We released the Tiger 1050 in Nov 2006 and this project kicked of in April 2007. So when I say kicked off you know we did the background work prior to this, but the actual work on the model started then. It was a completely different team. The team that did the Tiger 800 was the team that worked on the Street Triple.

Arguably the F800GS is a better bike than the R1200GS. Will the Tiger 800 take sales form the Tiger 1050 and make the Tiger 1050 redundant?
There's no question that the Tiger 800 will steal some sales from the Tiger 1050. That is always a problem when you develop a range up that you'll have overlap between bikes.

In your development of this 800 what other engines did you try? Was there ever a chance of a parallel twin-engined Tiger 800?
No, you have to make these decisions very early on. You can't spend the resource of lots of engineers working on something just to see what it works out like. To be honest with this kind of bike we only ever considered a triple. We think the triple engine is a really good engine for most bikes to be honest except perhaps our cruisers and classics where we use a twin as that's more appropriate and there's heritage there. We just thought that the triple would be a good engine as it gives you power characteristics that would be good for that bike. It's relatively compact - it's not much wider than a twin - it's shorter than a twin and four cylinders is just getting too big, so it had to be the triple cylinder engine.

Did you ever run a development models of the Tiger 800 using a 675 engine?
We did yeah, very early in a project we always run a mule to help us set out the geometry. It doesn't look anything like the final model, infact it looks like a pile of shit, it's lashed together and is purely functional. The model we used for this bike was actually a Street Triple with the frame stretched a bit so it had the wrong power characteristics but it enabled us to get the swingarm in the right place and use an adjustable headstock to work out the rake and trail and the wheelbase. So yeah, the very first Tiger 800 that was running was based on a 675.

So do you have any plans to introduce a Tiger 675 to the range?
No. If we had put the 675 engine in the Tiger 800 frame we'd have ended up with something that was very much like a Street Triple. As we expand our range there will be crossover between models but we have to minimise that crossover, which is why we decided to make an Adventure Touring bike and not a Supermoto type bike which would have been far too close to the Street or Speed Triple.

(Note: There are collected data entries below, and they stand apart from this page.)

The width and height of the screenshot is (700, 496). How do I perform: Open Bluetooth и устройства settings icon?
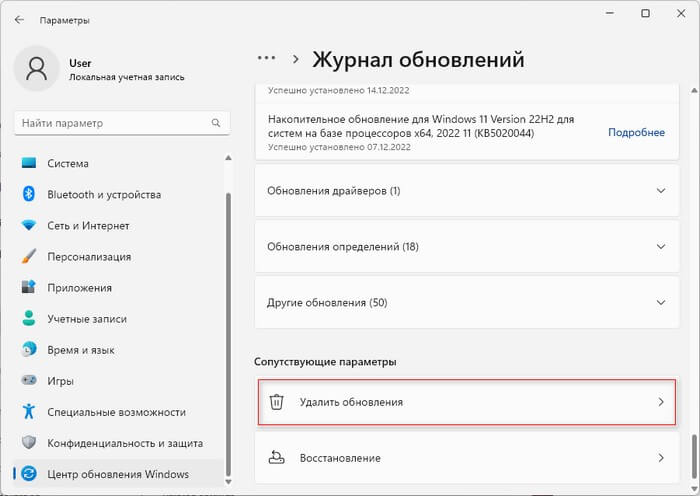[x=29, y=194]
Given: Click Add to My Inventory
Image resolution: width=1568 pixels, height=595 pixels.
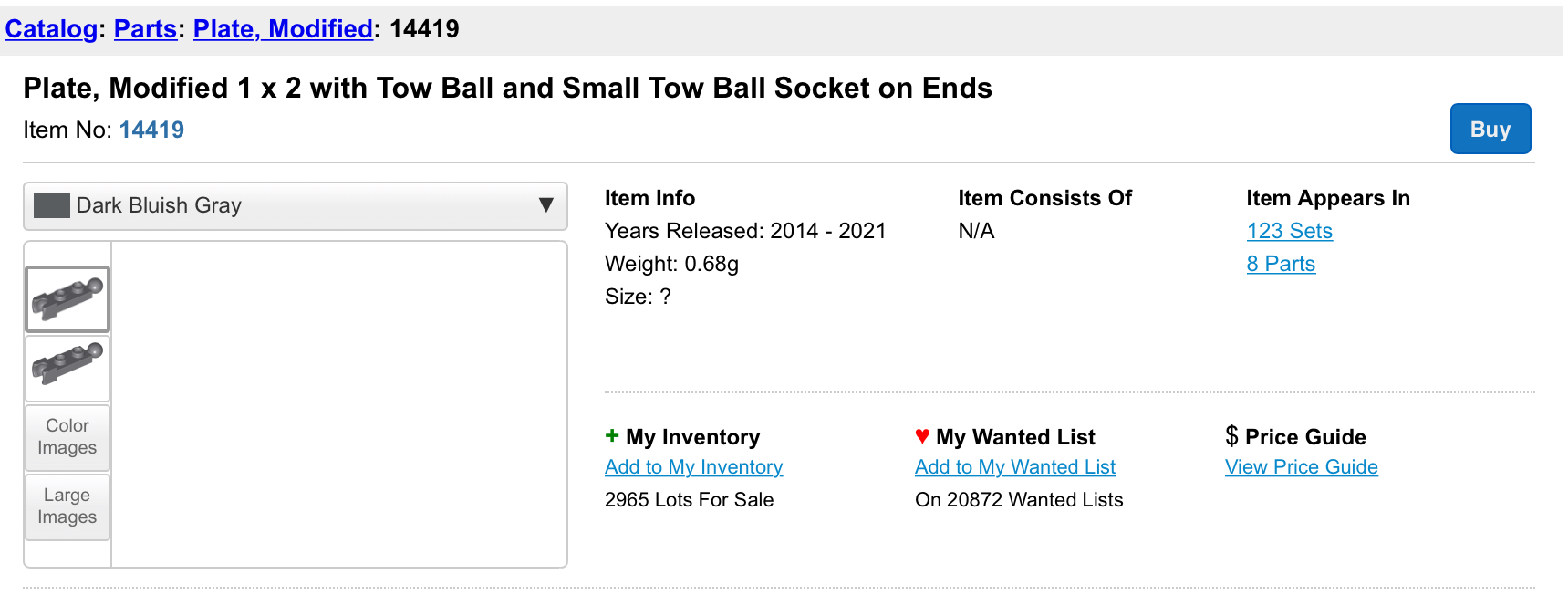Looking at the screenshot, I should tap(693, 467).
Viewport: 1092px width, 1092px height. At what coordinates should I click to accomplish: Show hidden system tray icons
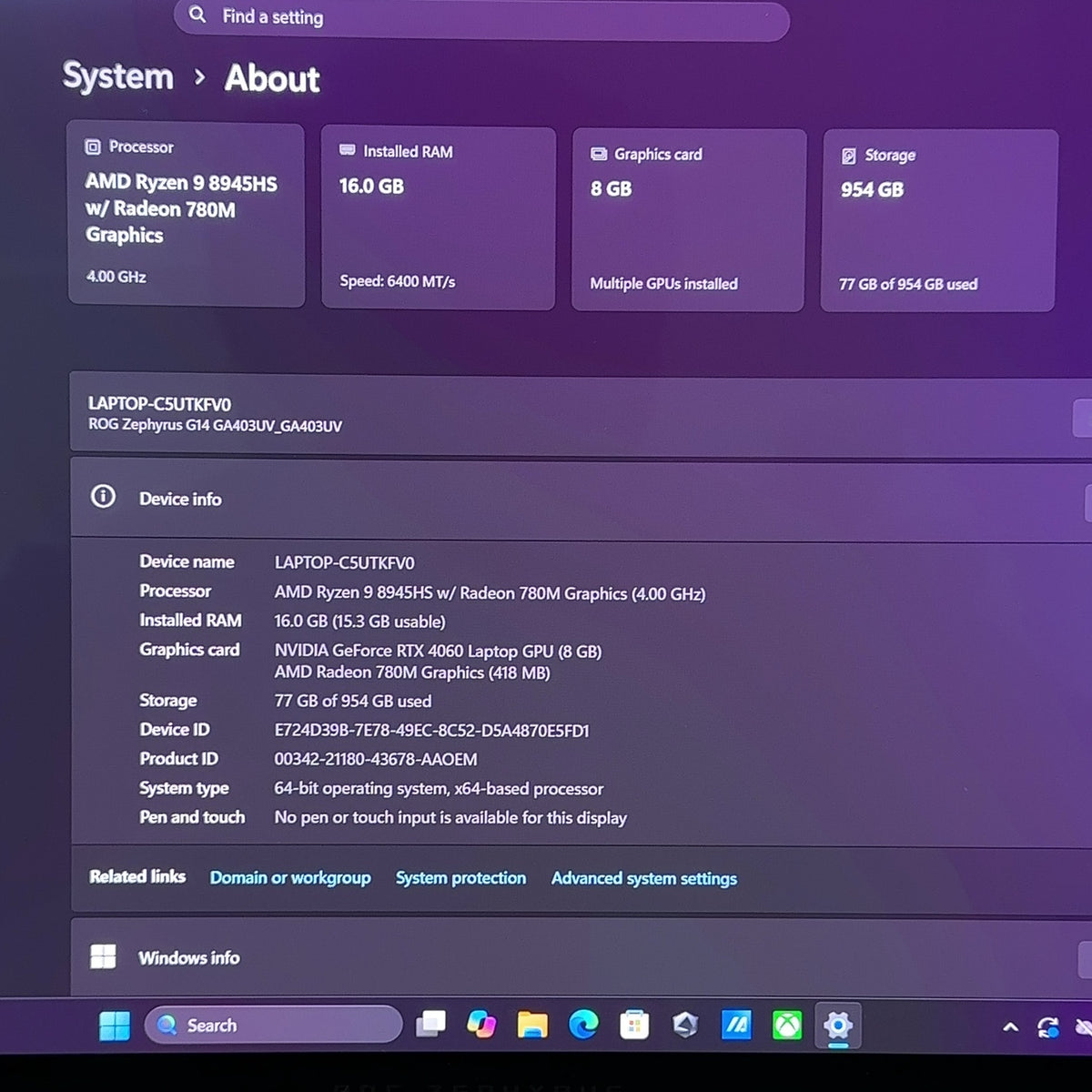pos(1010,1027)
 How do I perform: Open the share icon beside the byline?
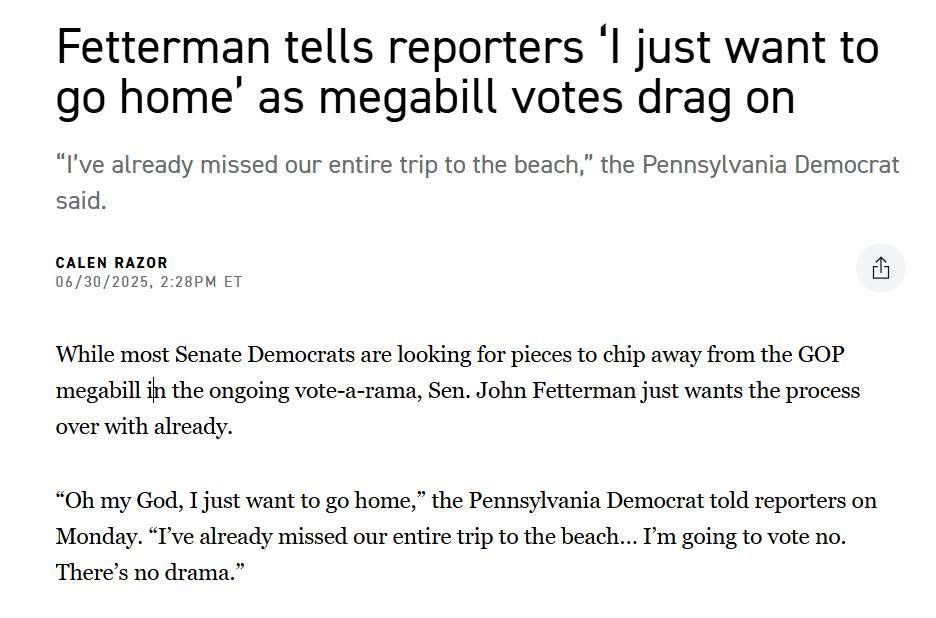coord(880,268)
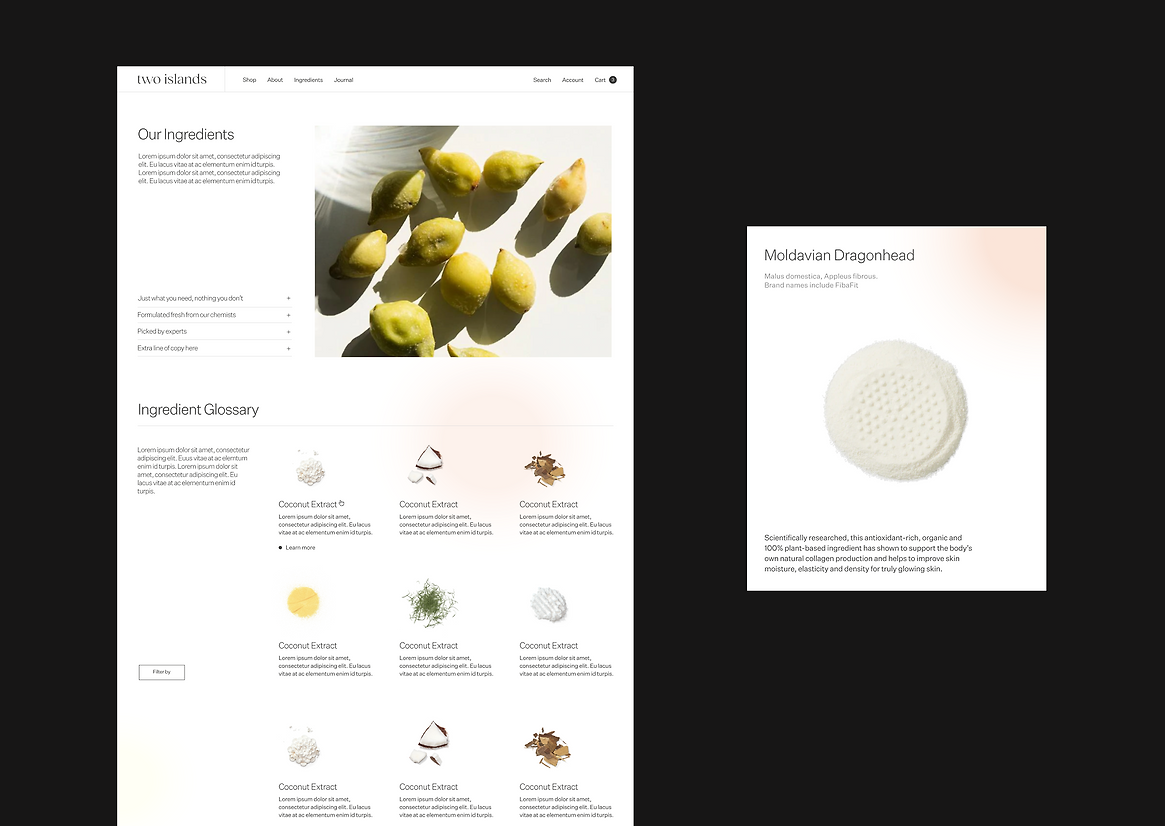Expand 'Extra line of copy here' row
This screenshot has height=826, width=1165.
(214, 348)
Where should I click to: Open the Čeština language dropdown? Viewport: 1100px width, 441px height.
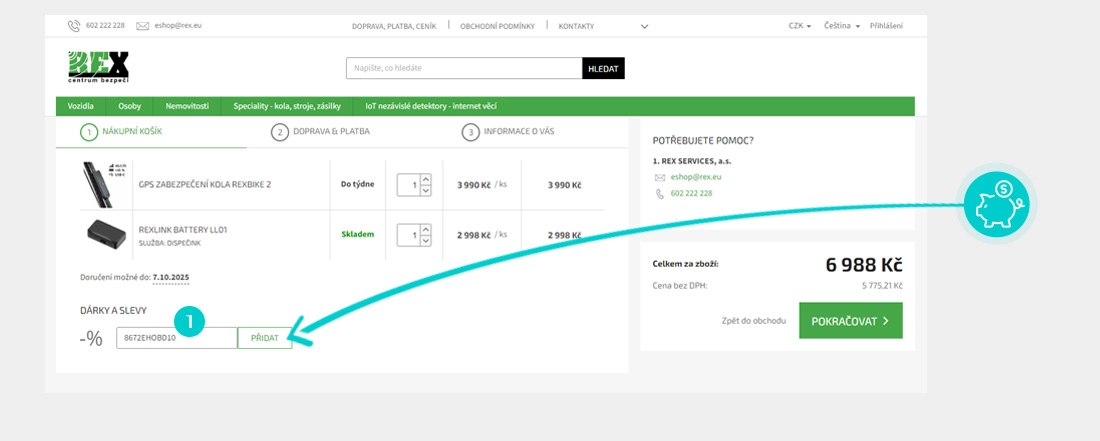[x=842, y=25]
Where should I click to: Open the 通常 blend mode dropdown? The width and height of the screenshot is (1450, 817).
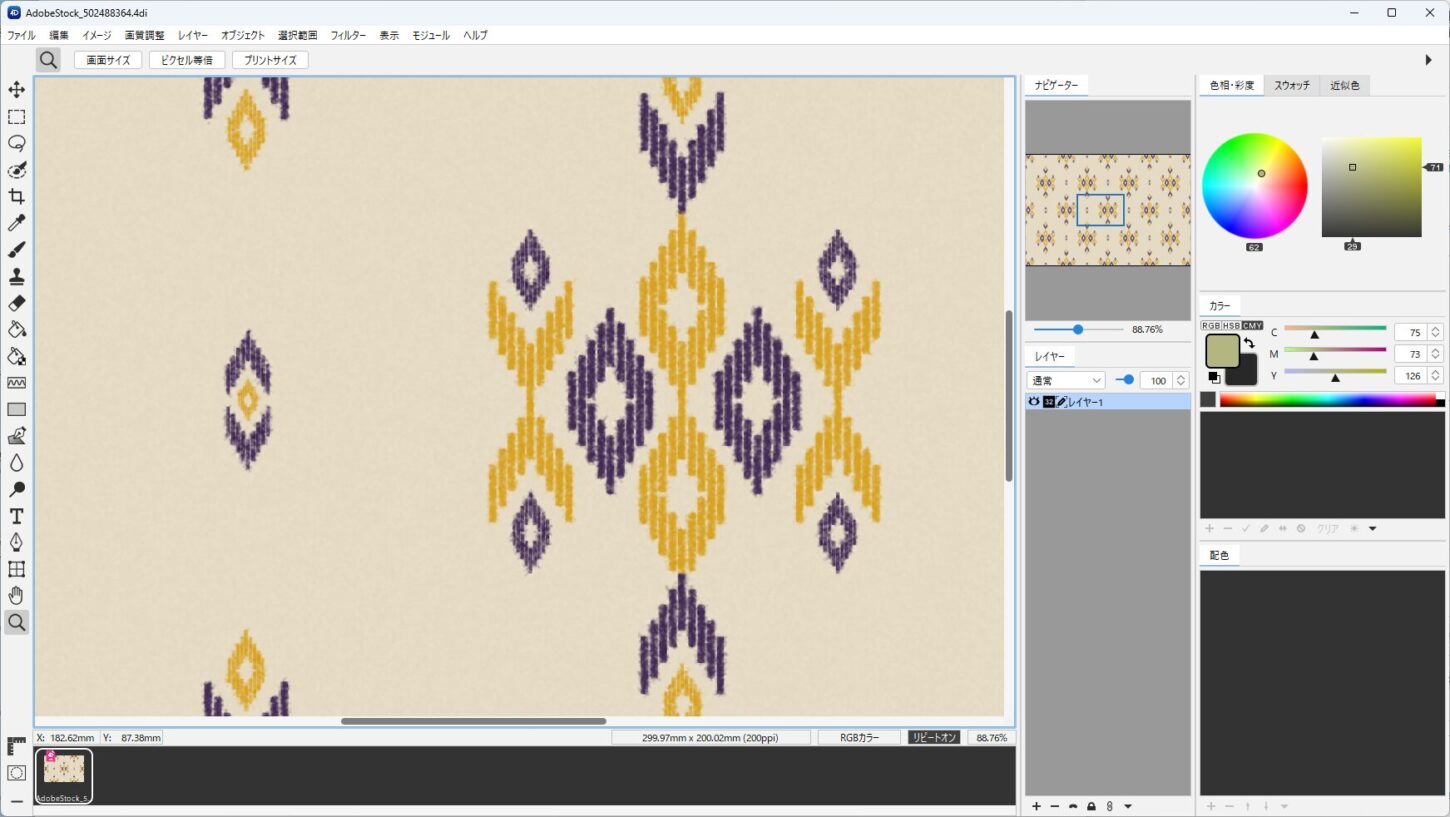tap(1065, 380)
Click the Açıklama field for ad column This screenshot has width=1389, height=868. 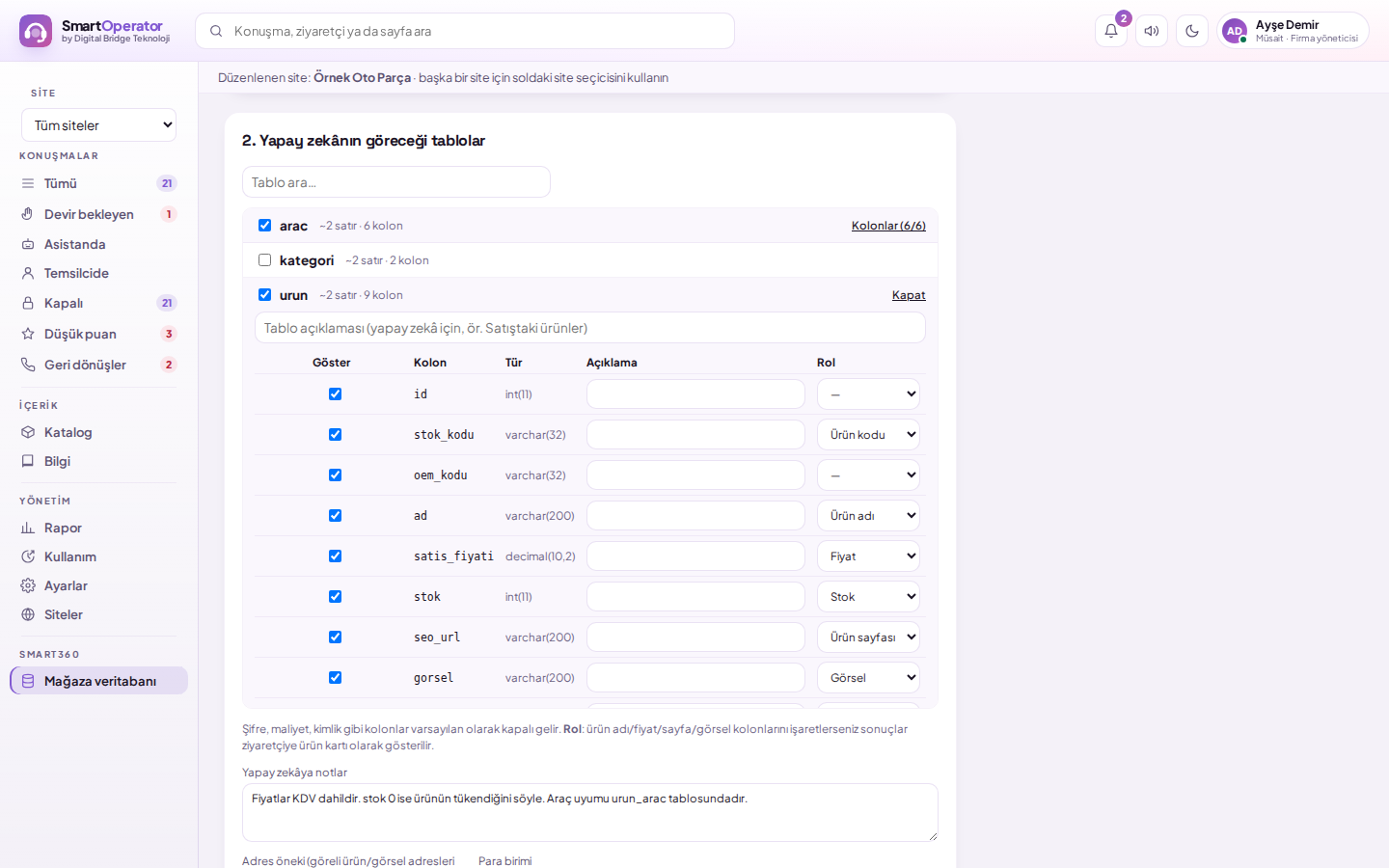pyautogui.click(x=695, y=516)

The Standard Tiger 800 uses a 19" front and the Tiger 800XC uses a 21" front, so is the 19" purely for that 'adventure asthetic' and wouldn't a 17" front on the standard Tiger 800 been better to enable a wider tyre choice and give buyers more of a difference to choose from between the two models?
The 19" front wheel gives a clear indication of 'look, I can do a little bit of off-roading guys' it's definitely a demi-off-road bike and we didn't have any real off-road bikes in the range so we wanted to have the 21" front wheel version as a proper off-road bike but we realised this in itself would be limiting our market as it's a tall bike and what people want is a little bit of off-road ability to ride on unsurfaced roads without doing any serious off-road. However, the 19" front wheel is accepted in the motorcycle world as indicating off-road ability and it genuinely does make it better off-road and gives it slightly lazier steering which makes it easier off-road.

Will the Tiger 800 feature ABS?
Yes ABS will be an option. The Tiger 800 starts production tomorrow infact, with the Tiger 800XC starting at the end of November. The ABS model won't start production until February 2011.